(Work order)
Return only the lines of the listing below that run from the line with "Buy Membership (567, 1032)" through the line with "News (75, 193)", both ends included, exactly as written.

*** Record extracts ***

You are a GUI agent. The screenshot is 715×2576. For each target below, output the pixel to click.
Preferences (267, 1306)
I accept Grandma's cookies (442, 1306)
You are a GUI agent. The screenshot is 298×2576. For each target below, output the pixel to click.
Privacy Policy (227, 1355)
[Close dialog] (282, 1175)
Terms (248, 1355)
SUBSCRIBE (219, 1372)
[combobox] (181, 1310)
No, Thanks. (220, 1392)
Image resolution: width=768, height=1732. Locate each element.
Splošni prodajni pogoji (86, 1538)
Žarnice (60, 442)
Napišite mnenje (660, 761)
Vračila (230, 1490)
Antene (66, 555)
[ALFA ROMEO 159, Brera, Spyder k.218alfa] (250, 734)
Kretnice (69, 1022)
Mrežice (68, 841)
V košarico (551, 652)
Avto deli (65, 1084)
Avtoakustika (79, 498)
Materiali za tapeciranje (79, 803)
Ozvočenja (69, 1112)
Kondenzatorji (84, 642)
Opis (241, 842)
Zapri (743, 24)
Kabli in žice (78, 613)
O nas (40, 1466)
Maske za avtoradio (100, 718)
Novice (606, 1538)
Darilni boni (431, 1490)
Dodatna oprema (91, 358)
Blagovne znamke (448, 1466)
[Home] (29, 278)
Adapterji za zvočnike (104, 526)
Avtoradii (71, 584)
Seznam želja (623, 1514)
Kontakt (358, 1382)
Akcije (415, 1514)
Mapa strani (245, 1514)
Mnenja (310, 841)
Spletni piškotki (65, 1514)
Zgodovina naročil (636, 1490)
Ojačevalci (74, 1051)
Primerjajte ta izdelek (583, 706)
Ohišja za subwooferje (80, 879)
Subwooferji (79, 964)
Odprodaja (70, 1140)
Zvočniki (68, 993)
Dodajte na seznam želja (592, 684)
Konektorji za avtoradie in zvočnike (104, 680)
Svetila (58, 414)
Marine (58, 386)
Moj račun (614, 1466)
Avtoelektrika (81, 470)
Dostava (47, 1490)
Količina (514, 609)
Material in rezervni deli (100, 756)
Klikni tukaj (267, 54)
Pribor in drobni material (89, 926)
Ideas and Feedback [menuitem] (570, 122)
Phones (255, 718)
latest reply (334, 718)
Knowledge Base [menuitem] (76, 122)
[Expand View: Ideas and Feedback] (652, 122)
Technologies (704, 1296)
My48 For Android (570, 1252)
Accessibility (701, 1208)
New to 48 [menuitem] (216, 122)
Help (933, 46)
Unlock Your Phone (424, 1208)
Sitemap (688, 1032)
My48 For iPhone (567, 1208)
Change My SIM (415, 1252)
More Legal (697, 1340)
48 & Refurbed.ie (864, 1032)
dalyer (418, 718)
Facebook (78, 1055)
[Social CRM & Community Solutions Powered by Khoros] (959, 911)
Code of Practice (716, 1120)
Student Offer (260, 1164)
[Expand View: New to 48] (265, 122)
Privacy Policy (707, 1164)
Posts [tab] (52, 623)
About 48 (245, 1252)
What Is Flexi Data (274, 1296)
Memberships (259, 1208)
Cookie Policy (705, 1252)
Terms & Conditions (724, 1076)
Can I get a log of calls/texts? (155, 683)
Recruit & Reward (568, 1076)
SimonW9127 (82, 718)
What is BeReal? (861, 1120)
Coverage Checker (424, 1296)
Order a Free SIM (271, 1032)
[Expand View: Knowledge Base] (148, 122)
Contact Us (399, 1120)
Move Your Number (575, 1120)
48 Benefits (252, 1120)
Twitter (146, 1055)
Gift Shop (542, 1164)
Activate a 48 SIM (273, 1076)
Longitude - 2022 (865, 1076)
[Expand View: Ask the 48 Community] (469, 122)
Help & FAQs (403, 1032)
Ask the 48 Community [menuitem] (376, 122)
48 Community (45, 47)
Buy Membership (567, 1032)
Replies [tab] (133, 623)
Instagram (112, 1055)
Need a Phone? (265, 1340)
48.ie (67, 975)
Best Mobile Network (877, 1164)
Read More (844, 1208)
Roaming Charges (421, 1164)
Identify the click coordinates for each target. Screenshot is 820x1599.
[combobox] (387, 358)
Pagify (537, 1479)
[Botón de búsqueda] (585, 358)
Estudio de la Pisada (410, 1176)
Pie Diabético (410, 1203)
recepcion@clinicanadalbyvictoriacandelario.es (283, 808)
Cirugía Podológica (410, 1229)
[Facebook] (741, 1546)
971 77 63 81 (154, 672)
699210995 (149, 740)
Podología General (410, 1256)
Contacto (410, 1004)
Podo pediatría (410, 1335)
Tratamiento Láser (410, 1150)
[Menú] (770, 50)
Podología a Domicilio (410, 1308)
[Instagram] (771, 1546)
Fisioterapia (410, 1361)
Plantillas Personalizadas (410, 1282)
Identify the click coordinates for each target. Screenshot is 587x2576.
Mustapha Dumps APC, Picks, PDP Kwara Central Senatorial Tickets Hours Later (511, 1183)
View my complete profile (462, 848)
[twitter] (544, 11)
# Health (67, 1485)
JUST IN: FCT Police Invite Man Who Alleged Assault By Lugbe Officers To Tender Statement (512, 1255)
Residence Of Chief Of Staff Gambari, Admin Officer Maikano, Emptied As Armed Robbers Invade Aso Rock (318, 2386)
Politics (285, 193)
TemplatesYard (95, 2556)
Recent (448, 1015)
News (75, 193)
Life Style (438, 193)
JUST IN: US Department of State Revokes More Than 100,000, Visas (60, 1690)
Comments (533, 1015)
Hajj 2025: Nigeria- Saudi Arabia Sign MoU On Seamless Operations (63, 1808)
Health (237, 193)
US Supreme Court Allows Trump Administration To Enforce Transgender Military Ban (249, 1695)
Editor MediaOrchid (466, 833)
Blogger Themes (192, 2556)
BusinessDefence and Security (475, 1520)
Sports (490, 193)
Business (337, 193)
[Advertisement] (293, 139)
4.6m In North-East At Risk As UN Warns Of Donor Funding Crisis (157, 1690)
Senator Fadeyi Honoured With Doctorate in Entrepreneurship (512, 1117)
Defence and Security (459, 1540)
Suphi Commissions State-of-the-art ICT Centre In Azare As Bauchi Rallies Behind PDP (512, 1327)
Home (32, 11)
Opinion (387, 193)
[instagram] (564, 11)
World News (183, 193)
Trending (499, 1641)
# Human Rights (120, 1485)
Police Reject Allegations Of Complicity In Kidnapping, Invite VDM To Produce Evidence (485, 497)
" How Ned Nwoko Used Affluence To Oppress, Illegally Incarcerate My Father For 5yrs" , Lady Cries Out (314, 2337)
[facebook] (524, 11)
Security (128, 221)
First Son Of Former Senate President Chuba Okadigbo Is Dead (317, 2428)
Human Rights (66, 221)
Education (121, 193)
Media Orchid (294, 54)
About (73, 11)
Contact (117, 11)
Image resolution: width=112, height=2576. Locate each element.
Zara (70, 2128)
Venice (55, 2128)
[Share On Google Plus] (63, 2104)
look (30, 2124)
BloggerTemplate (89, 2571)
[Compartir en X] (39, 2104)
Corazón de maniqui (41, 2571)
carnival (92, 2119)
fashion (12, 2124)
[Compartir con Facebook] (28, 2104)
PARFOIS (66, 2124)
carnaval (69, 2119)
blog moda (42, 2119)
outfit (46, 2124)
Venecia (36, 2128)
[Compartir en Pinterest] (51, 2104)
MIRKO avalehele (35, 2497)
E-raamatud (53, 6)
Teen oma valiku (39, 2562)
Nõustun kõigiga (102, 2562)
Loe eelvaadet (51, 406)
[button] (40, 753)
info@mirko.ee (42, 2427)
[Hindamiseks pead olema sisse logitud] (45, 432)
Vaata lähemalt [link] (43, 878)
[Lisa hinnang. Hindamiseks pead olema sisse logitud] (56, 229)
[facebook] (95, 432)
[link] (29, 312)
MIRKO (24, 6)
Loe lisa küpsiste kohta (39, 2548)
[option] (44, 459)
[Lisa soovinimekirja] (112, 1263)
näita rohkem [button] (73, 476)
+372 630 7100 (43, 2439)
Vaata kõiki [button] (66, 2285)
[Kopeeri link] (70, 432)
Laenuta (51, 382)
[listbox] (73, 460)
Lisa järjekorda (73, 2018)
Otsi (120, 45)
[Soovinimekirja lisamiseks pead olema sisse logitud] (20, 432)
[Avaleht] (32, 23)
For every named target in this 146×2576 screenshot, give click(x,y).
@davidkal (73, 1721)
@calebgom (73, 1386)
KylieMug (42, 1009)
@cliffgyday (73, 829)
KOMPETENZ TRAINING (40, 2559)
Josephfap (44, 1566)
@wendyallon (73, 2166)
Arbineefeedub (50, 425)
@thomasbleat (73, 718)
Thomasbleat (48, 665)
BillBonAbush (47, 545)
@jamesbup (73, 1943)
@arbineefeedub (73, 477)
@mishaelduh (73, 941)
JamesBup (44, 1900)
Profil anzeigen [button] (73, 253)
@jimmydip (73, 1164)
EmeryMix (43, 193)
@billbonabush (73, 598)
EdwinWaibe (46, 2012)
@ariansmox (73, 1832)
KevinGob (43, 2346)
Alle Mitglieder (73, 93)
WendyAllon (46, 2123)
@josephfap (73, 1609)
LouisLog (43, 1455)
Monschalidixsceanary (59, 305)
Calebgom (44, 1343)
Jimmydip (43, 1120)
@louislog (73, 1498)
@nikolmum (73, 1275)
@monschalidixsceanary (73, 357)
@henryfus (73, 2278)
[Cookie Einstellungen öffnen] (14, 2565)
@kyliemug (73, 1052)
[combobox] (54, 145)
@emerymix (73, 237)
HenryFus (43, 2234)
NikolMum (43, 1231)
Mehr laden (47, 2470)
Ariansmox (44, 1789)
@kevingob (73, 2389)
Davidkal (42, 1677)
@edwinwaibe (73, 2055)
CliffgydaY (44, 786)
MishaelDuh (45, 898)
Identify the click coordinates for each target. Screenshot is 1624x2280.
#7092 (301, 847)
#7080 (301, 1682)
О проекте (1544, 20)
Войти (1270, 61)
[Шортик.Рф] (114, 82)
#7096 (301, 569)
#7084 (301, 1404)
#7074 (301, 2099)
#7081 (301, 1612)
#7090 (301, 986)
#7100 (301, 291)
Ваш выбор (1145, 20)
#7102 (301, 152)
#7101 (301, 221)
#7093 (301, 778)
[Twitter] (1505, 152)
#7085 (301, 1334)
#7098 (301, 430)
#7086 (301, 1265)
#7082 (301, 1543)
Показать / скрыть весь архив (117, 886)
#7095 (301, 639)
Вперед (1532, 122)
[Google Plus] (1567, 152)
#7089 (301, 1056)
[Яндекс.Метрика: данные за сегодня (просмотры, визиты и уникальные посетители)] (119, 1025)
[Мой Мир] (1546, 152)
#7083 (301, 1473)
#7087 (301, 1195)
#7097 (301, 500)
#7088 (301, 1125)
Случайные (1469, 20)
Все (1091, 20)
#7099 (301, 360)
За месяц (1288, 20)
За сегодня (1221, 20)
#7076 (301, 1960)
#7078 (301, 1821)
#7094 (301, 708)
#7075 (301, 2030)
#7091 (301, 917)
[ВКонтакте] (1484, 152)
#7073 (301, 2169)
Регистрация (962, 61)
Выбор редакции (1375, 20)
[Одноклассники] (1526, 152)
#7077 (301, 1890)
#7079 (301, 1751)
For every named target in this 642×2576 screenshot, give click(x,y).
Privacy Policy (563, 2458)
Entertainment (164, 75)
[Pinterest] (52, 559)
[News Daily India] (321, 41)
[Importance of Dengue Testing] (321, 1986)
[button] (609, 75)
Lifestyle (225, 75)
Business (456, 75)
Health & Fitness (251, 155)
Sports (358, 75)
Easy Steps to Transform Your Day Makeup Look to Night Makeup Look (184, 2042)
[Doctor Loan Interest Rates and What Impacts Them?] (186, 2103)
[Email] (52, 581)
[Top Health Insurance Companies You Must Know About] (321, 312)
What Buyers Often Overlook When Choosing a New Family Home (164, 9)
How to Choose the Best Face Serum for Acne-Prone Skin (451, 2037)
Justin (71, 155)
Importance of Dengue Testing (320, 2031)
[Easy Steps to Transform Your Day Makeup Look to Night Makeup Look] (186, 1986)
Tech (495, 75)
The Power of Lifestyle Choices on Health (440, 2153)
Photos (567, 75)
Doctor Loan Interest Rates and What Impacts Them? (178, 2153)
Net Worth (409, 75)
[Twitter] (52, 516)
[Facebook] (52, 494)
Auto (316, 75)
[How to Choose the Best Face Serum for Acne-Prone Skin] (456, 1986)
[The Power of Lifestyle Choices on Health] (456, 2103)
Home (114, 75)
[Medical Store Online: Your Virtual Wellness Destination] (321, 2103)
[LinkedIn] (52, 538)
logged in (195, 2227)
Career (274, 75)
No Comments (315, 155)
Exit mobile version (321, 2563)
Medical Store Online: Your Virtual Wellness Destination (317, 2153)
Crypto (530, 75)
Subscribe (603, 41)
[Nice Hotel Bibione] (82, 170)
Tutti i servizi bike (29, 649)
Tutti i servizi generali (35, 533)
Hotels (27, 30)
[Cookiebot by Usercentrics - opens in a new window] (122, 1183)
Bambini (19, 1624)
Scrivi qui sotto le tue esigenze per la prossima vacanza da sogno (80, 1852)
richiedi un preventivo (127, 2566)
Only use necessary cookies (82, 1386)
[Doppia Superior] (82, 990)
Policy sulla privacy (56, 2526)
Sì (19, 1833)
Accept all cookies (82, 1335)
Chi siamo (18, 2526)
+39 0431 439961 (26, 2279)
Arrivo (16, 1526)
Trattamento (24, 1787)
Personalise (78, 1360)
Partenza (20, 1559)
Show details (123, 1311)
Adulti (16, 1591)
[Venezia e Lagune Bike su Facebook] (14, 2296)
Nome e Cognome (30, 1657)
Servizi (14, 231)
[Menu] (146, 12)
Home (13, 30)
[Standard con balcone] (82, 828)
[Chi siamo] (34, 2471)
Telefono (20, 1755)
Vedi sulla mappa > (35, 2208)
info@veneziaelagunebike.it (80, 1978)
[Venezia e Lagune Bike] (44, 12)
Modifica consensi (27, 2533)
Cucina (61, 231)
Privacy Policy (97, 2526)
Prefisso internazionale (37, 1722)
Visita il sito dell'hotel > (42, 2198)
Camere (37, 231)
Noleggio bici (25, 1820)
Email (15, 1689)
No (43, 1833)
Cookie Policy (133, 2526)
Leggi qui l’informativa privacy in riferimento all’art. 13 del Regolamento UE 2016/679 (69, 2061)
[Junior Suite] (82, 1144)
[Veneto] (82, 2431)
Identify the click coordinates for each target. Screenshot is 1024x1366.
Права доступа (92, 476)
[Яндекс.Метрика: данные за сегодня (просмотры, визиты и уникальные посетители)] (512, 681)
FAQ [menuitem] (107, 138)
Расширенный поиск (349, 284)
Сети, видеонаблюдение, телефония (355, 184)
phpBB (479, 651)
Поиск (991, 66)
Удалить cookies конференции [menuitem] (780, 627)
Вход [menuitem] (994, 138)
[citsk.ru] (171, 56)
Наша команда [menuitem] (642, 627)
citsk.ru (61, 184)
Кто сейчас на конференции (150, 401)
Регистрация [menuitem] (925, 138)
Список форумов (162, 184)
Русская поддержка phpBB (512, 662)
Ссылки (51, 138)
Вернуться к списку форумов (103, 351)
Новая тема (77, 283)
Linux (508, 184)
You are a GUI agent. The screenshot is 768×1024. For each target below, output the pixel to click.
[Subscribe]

*** End of Record extracts ***

(Finished task)
Buy Membership (567, 1032)
Replies [tab] (133, 623)
Instagram (112, 1055)
Need a Phone? (265, 1340)
48.ie (67, 975)
Best Mobile Network (877, 1164)
Read More (844, 1208)
Roaming Charges (421, 1164)
Identify the click coordinates for each target. Screenshot is 820x1599.
[combobox] (387, 358)
Pagify (537, 1479)
[Botón de búsqueda] (585, 358)
Estudio de la Pisada (410, 1176)
Pie Diabético (410, 1203)
recepcion@clinicanadalbyvictoriacandelario.es (283, 808)
Cirugía Podológica (410, 1229)
[Facebook] (741, 1546)
971 77 63 81 (154, 672)
699210995 (149, 740)
Podología General (410, 1256)
Contacto (410, 1004)
Podo pediatría (410, 1335)
Tratamiento Láser (410, 1150)
[Menú] (770, 50)
Podología a Domicilio (410, 1308)
[Instagram] (771, 1546)
Fisioterapia (410, 1361)
Plantillas Personalizadas (410, 1282)
Identify the click coordinates for each target. Screenshot is 587x2576.
Mustapha Dumps APC, Picks, PDP Kwara Central Senatorial Tickets Hours Later (511, 1183)
View my complete profile (462, 848)
[twitter] (544, 11)
# Health (67, 1485)
JUST IN: FCT Police Invite Man Who Alleged Assault By Lugbe Officers To Tender Statement (512, 1255)
Residence Of Chief Of Staff Gambari, Admin Officer Maikano, Emptied As Armed Robbers Invade Aso Rock (318, 2386)
Politics (285, 193)
TemplatesYard (95, 2556)
Recent (448, 1015)
News (75, 193)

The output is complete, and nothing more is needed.